Short problem. Reproduce the part of the web-scraping text between "Let’s look at" and "library(rvest)", inclusive.

Text to read.
** Start **

Let’s look at an example where we scrape titles and artists from billboard #1 songs: https://en.wikipedia.org/wiki/List_of_Billboard_Hot_100_number-one_singles_of_2017
Let’s start by reading the HTML markup and finding the document node that contains the table we want to scrape
library(rvest)
url <- "https://en.wikipedia.org/wiki/List_of_Billboard_Hot_100_number-one_singles_of_2017"
singles_tab_node <- read_html(url) %>%
html_node(".plainrowheaders")
singles_tab_node
## {html_node}
## <table class="wikitable plainrowheaders" style="text-align: center">
## [1] <tbody>\n<tr>\n<th width="40">\n<abbr titl ...
Since the rows of the table are not cleanly aligned, we need to extract each attribute separately. Let’s start with the dates in the first column. Since we noticed that the nodes containing dates have attribute scope
we use the attribute CSS selector [scope]
.
## [1] "January 7\n" "January 14\n"
## [3] "January 21\n" "January 28\n"
## [5] "February 4\n" "February 11\n"
Next, we extract song titles, first we grab the tr
(table row) nodes and extract from each the first td
node using the td:first-of-type
CSS selector. Notice that this gets us the header row which we remove using the magrittr::extract
function.

** End **

Given information.
** Start **

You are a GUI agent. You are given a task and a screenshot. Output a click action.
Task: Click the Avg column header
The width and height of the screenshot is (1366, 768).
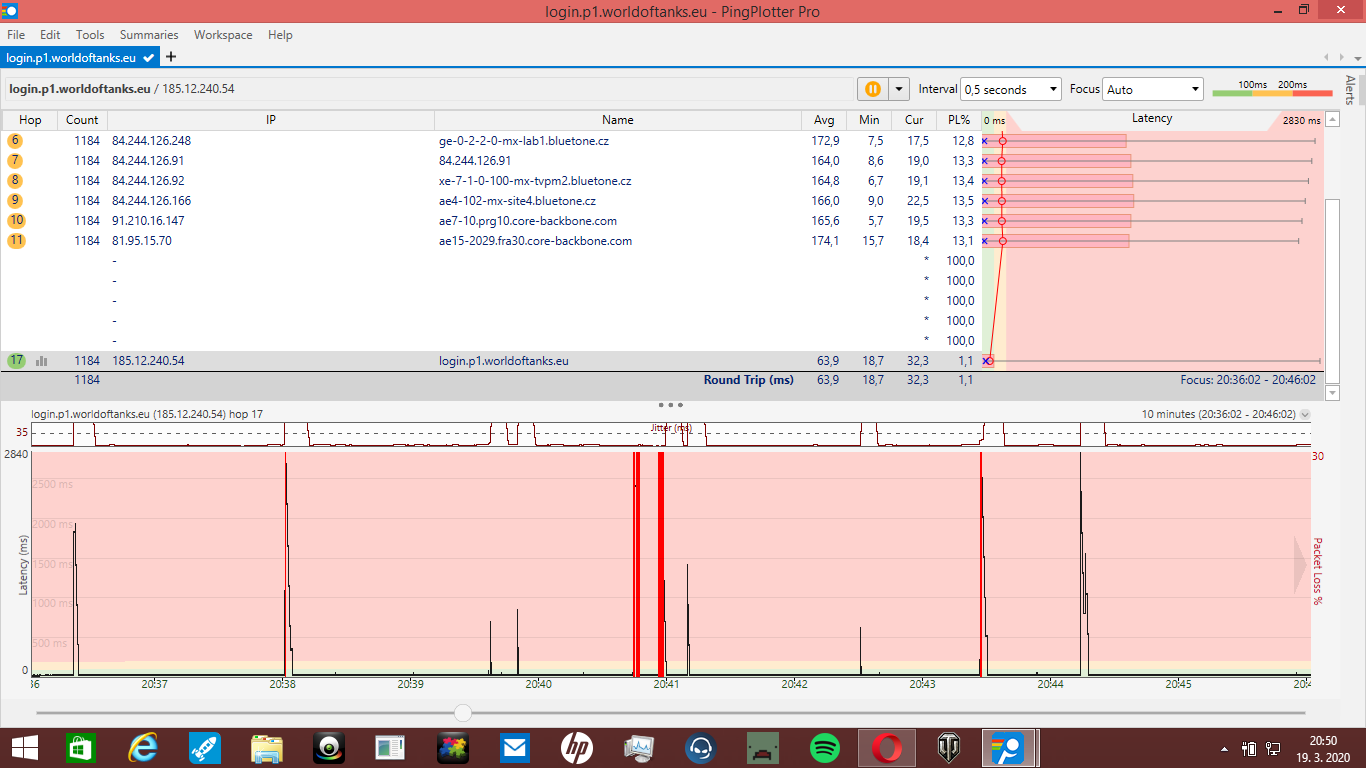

** End **

Answer for the task.
Let’s look at an example where we scrape titles and artists from billboard #1 songs: https://en.wikipedia.org/wiki/List_of_Billboard_Hot_100_number-one_singles_of_2017
Let’s start by reading the HTML markup and finding the document node that contains the table we want to scrape
library(rvest)